▸ **GOAL OF THE EXERCISE**:
Report, as a bare number, how many lines in the data contain "Metais".

Collection entries:
__________

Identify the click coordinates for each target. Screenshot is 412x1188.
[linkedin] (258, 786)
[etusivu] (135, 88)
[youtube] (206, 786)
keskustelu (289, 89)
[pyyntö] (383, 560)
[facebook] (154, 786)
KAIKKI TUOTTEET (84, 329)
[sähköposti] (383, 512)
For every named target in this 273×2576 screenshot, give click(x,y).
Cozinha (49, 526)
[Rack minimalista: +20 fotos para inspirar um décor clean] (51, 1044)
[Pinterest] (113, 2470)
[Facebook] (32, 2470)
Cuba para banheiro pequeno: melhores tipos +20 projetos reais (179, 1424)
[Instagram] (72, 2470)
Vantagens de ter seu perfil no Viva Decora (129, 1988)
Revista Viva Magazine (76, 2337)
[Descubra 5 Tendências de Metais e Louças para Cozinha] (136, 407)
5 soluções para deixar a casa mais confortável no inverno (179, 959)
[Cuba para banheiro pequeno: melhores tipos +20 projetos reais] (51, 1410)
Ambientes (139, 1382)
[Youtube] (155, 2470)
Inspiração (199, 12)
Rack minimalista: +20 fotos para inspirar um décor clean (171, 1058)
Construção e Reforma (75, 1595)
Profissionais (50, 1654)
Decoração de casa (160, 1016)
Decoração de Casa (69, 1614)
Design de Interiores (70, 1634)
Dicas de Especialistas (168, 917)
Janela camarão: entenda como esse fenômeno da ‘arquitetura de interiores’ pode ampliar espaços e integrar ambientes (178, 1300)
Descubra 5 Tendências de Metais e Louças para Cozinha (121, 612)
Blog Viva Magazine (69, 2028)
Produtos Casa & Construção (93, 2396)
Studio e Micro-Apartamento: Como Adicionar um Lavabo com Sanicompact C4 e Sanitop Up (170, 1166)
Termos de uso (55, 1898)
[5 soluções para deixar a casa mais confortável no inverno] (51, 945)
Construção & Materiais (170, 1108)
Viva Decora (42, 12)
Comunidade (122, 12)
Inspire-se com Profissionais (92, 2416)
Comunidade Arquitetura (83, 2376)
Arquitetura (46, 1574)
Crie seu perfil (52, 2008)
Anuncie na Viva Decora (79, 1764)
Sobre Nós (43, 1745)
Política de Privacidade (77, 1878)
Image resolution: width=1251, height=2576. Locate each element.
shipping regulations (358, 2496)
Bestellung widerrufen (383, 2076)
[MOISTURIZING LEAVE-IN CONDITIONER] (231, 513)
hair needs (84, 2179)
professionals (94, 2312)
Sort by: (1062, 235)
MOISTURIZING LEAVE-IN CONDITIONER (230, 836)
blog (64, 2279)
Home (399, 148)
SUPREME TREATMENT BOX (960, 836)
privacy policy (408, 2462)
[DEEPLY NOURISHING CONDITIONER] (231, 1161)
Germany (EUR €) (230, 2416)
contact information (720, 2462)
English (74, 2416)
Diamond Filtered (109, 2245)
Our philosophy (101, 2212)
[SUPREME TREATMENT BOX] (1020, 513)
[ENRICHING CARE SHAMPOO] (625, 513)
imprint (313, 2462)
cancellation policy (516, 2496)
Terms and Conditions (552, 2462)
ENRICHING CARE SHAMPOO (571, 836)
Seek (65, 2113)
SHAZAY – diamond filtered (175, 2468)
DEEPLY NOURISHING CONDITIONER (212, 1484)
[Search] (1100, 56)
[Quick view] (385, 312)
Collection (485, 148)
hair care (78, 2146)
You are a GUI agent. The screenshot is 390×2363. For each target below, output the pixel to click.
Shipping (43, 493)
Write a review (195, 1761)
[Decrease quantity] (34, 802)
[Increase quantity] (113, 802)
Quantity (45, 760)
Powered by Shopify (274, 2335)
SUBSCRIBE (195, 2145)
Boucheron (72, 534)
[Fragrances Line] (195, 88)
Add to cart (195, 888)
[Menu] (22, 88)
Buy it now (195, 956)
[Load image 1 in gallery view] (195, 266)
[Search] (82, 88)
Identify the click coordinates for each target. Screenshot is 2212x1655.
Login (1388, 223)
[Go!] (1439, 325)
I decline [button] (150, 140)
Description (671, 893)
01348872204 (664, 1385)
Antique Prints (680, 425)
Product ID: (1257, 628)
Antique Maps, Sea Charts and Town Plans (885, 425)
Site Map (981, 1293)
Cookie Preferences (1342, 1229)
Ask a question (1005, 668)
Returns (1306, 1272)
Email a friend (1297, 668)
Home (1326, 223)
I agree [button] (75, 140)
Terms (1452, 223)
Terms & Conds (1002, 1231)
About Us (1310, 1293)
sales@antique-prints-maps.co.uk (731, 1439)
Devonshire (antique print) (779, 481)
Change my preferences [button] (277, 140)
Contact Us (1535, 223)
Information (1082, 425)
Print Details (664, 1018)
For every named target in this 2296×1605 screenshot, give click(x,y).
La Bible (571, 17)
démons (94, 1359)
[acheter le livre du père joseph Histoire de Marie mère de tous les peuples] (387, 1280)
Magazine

__________

▸ **TASK RESULT**:
2